Tardigrade

From today’s Astronomy Picture of the Day, the most bizarre, alien-appearing animal on Earth, the tardigrade:

tardigrade_eyeofscience_960_thumb

Go to APOD to see it much bigger (I have only shown it as a thumbnail for copyright purposes).

I’ve thought tardigrades were pretty amazing since I first learned about them in Invertebrate Zoology a long, long time ago. Here’s APOD’s description:

Explanation: Is this an alien? Probably not, but of all the animals on Earth, the tardigrade might be the best candidate. That’s because tardigrades are known to be able to go for decades without food or water, to survive temperatures from near absolute zero to well above the boiling point of water, to survive pressures from near zero to well above that on ocean floors, and to survive direct exposure to dangerous radiations. The far-ranging survivability of these extremophiles was tested in 2011 outside an orbiting space shuttle. Tardigrades are so durable partly because they can repair their own DNA and reduce their body water content to a few percent.

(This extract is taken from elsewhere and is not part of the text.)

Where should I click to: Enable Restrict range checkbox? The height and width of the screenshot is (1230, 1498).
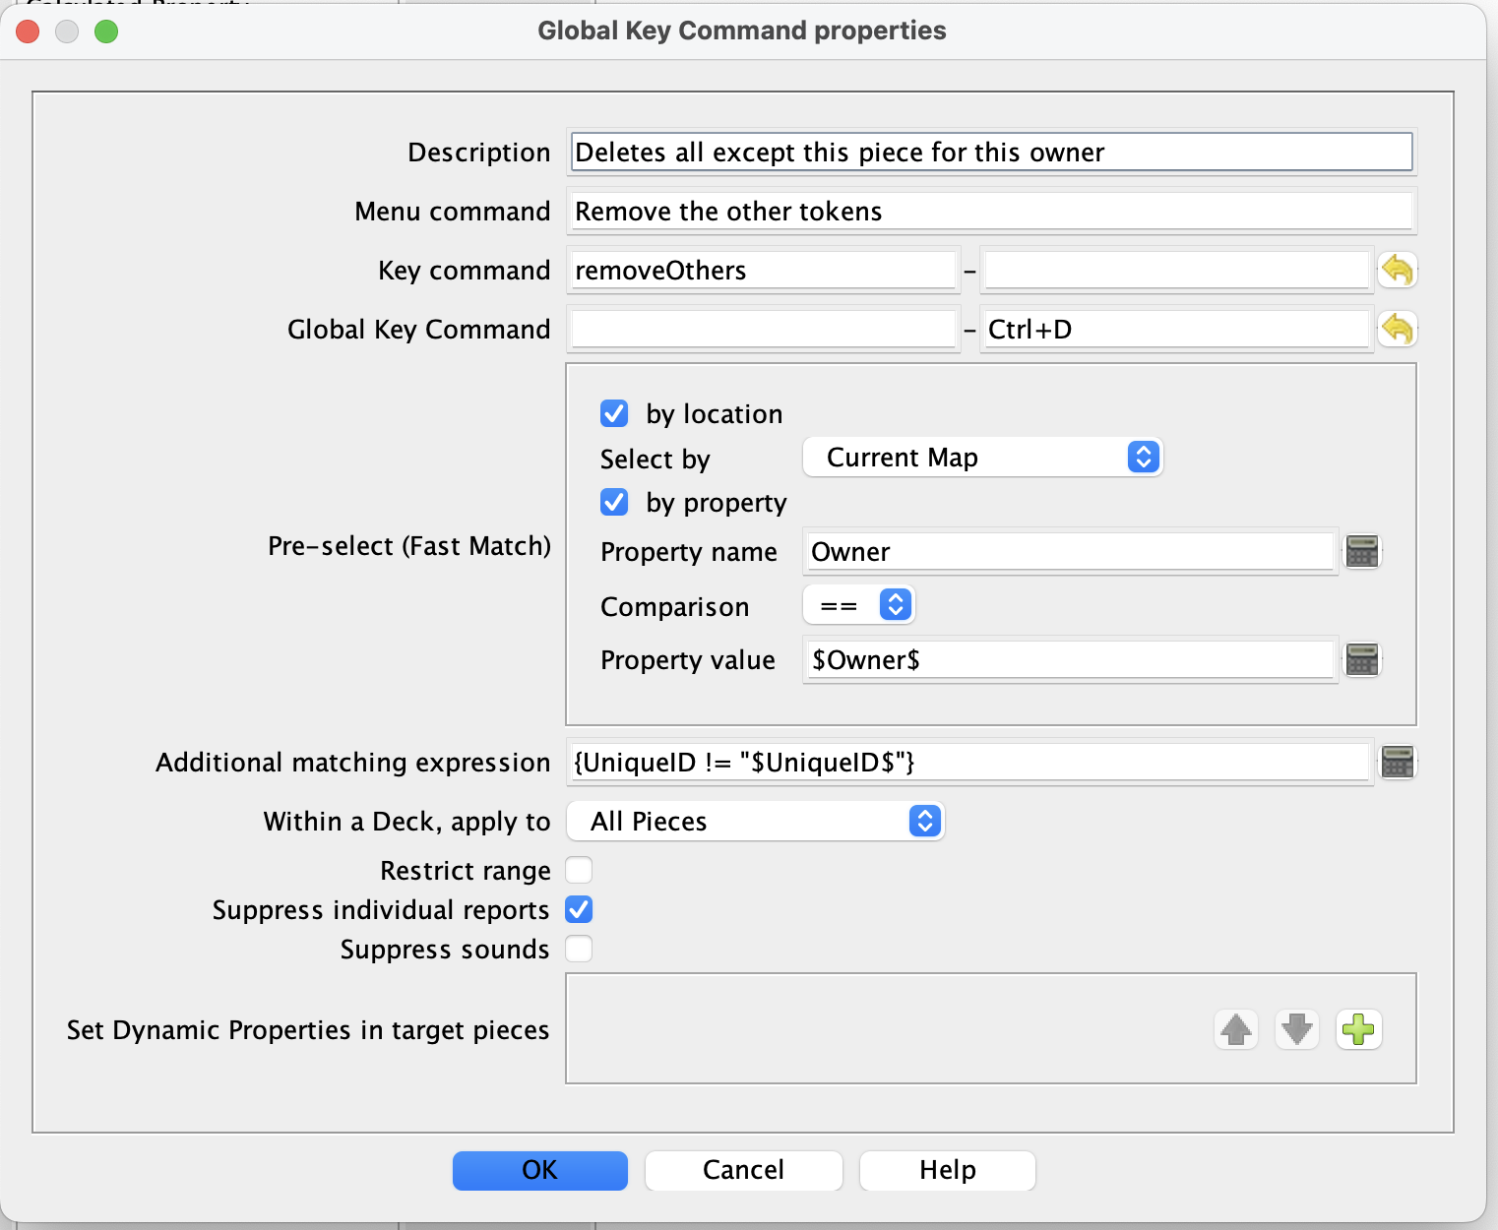click(579, 871)
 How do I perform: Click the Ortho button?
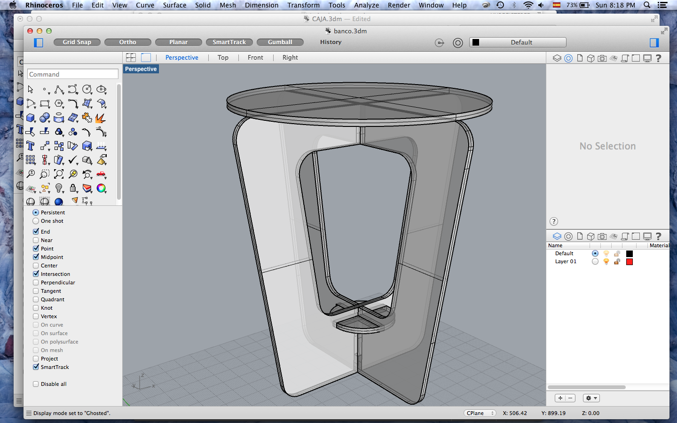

Some of these miniature water-bears almost became extraterrestrials recently when they were launched toward to the Martian moon Phobos on board the Russian mission Fobos-Grunt, but stayed terrestrial when a rocket failed and the capsule remained in Earth orbit. Tardigrades are more common than humans across most of the Earth. Pictured above in a color-enhanced electron micrograph, a millimeter-long tardigrade crawls on moss.

I didn’t know that tardigrades even have their own phylum.